> **Supplied text**

It isn’t necessarily unusual for a composer, writer, or artist to use their art to reflect on the process of grief and the many forms that it can take. While these pieces are often very moving and powerful statements, something that I find that is too often overlooked is the role that the people surrounding an individual can play in helping to navigate their own healing process. From my experience dealing with grief, it is very easy to feel out of control, overwhelmed, and even helpless, but it was always the people around me—friends, family, and colleagues—that helped to provide the clarity and support needed to overcome these feelings. To truly acknowledge the powerful role that these people can have in the process of grief, I knew I wanted to find a way to musically describe healing as a reaction to the consolation that loved ones can provide in times of distress.

> **Information shown**
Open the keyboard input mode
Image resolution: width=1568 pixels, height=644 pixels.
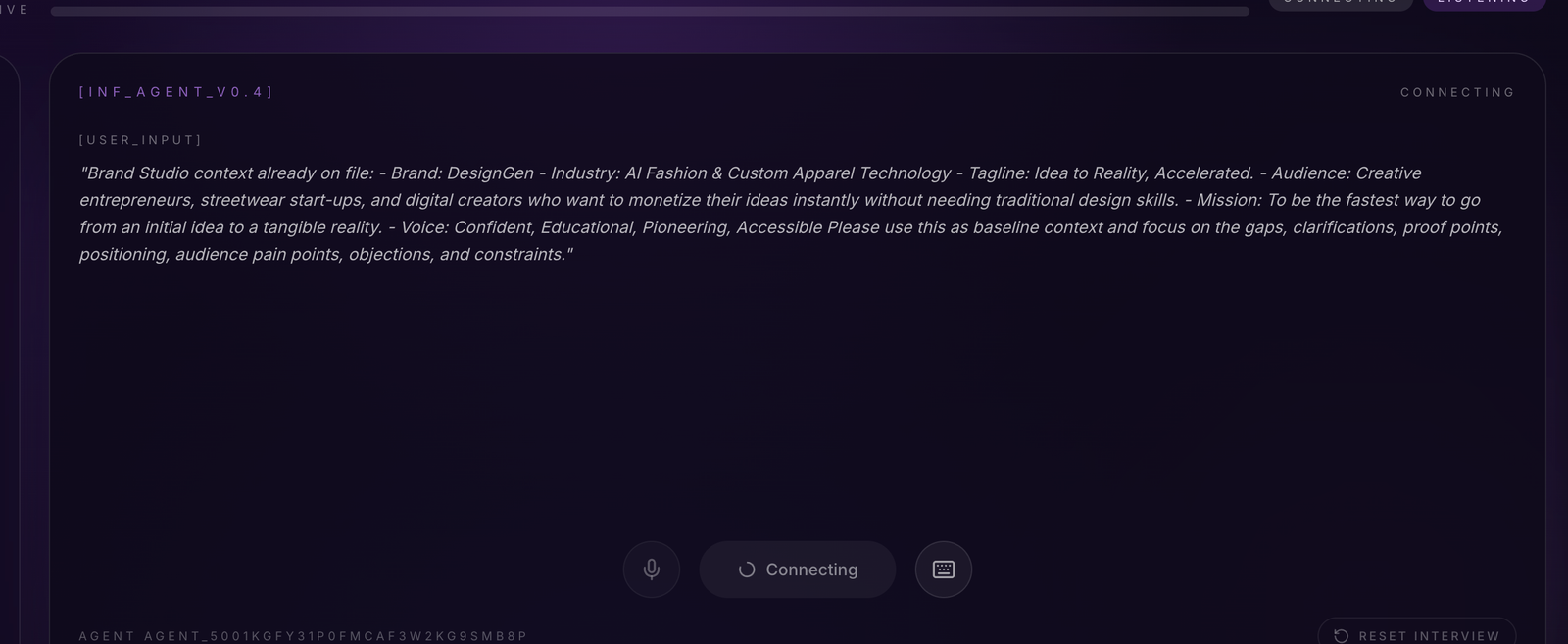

> **Goals**
1 > Answer these from the passage about grief and healing:
(a) Which three feelings does it call very easy to have when dealing with grief?
(b) Which people does it credit with providing clarity and support?
(c) What did the writer want to find a way to describe musically?
2 > Carry on the passage about grief and healing, starting after its final sentence.
The data on this page stands apart from the passage about grief and healing.

> **Final answers**
1 >
(a) Feeling out of control, overwhelmed, and even helpless.
(b) Friends, family, and colleagues.
(c) Healing as a reaction to the consolation that loved ones can provide in times of distress.

2 >
The piece begins with a dense texture that is gradually constructed as each member of the quartet starts playing. The timing and rhythm of much of the music in this section is completely improvised, resulting in a mesh of sound that has no clear organization to the audience. However, as the piece progresses and its main melodic material is presented, the music becomes increasingly structured, gradually gaining a sense of clarity. This juxtaposition between organized and disorganized sound is my reflection on the effect that solace can have on the complex process of healing. Although the music at this point is now more organized than it was at the start, negative emotions are continually explored alongside more positive ones, building to a painfully climactic moment where the music’s tension reaches its peak. Gradually, this tension is released and the piece ends with nearly all members of the quartet playing together except for the violist who returns to the improvisatory figures of the opening—the lack of clarity at the start of the piece now only a distant memory.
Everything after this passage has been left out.